Daily Archives: November 15, 2012

fry

The streams of word country are sizzling with fry. Freyja has worked her magic, that goddess of love, beauty, and fertility, and will be back for her portfolios of war and death later. Now Frigg has bestowed motherhood on the waters (no naughty jokes about Frigging, please). The inchoate caviar has dehisced into a whitewater of whitebait. The Old Norse seed fræ has become first those eggs and now the young fish, the myriad glittering flutterings swarming the riffles and rills: the fry, stirring.

Oh, how they coruscate in the sun filtered through the water. You can see the flip of the fins in the f and the flick of the tail in the y; you can feel in your mouth the urge to fly, the recoil and wide hurl and return to the original liquid and glide, [fraɪ]. Yes: it is your tongue, the fry. Your native tongue, ever swimming in the stream of your mouth, ever longing to fly free, ever spawning.

And diving deep, deep sometimes. That vocal slouch, the low final growl, “creaky phonation,” vocal fry, something more common than we notice but lately often associated with young women, sounding like a rehearsal for senescence, the recollection of Freyja.

But words and tongues last variously long. Some fry early in the sun. Some get burned out, try and try until they’re fried. Some are elected for electrocution and fry: the char in the chair of elocution. Some are a flash in the pan, fish flesh in the pan, our native tongue battered and twinned with its forever frenemy: French fries too. The Old Norse word meets its Latin doppelganger, scion of frigere, and fry fry. Is it even Steven?

It’s even Stephen – Stephen Fry. The British wit of eternally youthful mind loves to let the fry free on the river of his tongue. When he expatiates on language – a celebration of the spangling brook of lexis and syntax and a condemnation of those who would dam it and damn its fly fishers – the stream of his consciousness enjoins and enfranchises us all to become what I would call streamkeepers of the language, protecting against those who would poison the discourse, fostering its fecundity, mothering its multiplicity.

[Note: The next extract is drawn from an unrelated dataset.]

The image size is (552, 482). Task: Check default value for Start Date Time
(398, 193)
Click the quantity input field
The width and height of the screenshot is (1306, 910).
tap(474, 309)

Fry is free. Literally: the family name Fry is related to its German homophone frei, “free”. Fry is free, and the fry are free, and as they are free to leap to a fry height we are free to sauté in the fry pan, to catch and taste and enjoy our Freiheit, our freedom. It is love, beauty, and fertility; it is seed, caviar, and it is the million young; it is the ways of ending and cooking and the side dishes; it is firm definition finding itself friable and soon frittered; it is the war of words and the death of tongues. As you shiver in the river you sit with Shiva. But all is fervid and free in the cycle of change, this incessant gallimaufry.